The resulting model has the characteristics of the overall material (for example, the elasticity of plastic, the hardness of sintered metal, the heat resistance of sand), thus greatly expanding the scope of application.

• Cheap and non-toxic materials;
• Widely used powders: from found wax to polymers used to join complex and/or large parts;
• No support required;
• Low model deformation and stress levels;
• The ability to produce multiple models simultaneously in one camera.

Disadvantages of selective laser sintering (SLS) technology:

The roughness of the resulting model is very high,
Model porosity
A first layer of similar material needs to be formed to reduce thermal effects,
The model density may change,
Replacing the material requires cleaning the entire camera.
Solid ground curing (SGC) curing technology is a complex multi-step process (see Figure 5). The computer divides the model into several parts (each layer, position 1, figure 5). Then, using a special toner on the glass plate (2), an image of a given layer is created to form its "photomask"-photomask. First, on the table top, then (after constructing the next layer), apply a thin layer of resin on the formed layer and flatten it (photopolymer, position 4, Figure 5). Above this layer and above the photomask (2), turn on the light of the UV lamp (Figure 5, item 3)) Since the lamp is only turned on for a few seconds, only the layer currently using its photomask The resin can be cured. Remove the uncured resin and fill the cavity with molten wax. The wax will harden quickly (item 5 in Figure 5).

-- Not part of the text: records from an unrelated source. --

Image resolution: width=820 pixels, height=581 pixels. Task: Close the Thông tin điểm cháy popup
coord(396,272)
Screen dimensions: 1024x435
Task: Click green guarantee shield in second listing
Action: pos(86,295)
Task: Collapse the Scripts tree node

Aplatizați (măcinați) rășina întărită rezultată și stratul de ceară la grosimea dorită (poziția 6 din Figura 5). Apoi, partea este expusă din nou la radiații ultraviolete pentru a forma în cele din urmă stratul. Apoi repetați procesul: creați o mască foto pentru următorul strat (poziția 1 din Figura 5), ​​distribuiți un nou strat de rășină lichidă de-a lungul stratului deja format și așa mai departe. Prin urmare, numărul de fotomascuri corespunde numărului de straturi formate. Acest proces este realizat în vid. Precizia de construcție este de 0,084 mm, viteza de construcție este de 70 și 120 de secunde / strat, iar grosimea stratului este de 0,1-0,2 mm. Acest proces a fost dezvoltat de Cubital Inc. (Israel), instalație Solider de producție. Volumul de lucru al unuia dintre dispozitive este de 360 ​​x 360 x 360 mm.

Avantajele întăririi ferme la sol (SGC):

No post-processing required;
The complexity of the model only affects the time of its complete manufacturing, and does not affect the manufacturing speed of its parts;
Additional lighting reduces the internal stress of the model;
The process can be suspended;
At the center of gravity, the model may be heavier;
No backup is needed during synthesis;
You can create models with mobile components;
You can remove the defect layer and then continue the process;
The ability to synthesize multiple parts simultaneously.
Disadvantages of solid ground curing (SGC) technology:

Overheating of expensive polymers increases their viscosity and cannot be reused,
The material is toxic and requires ultraviolet radiation in a special room;
Large installation weight
Noise during installation,
It requires the constant presence of operators,
The ability to use only a few materials,
The wax needs to be removed after the model is synthesized.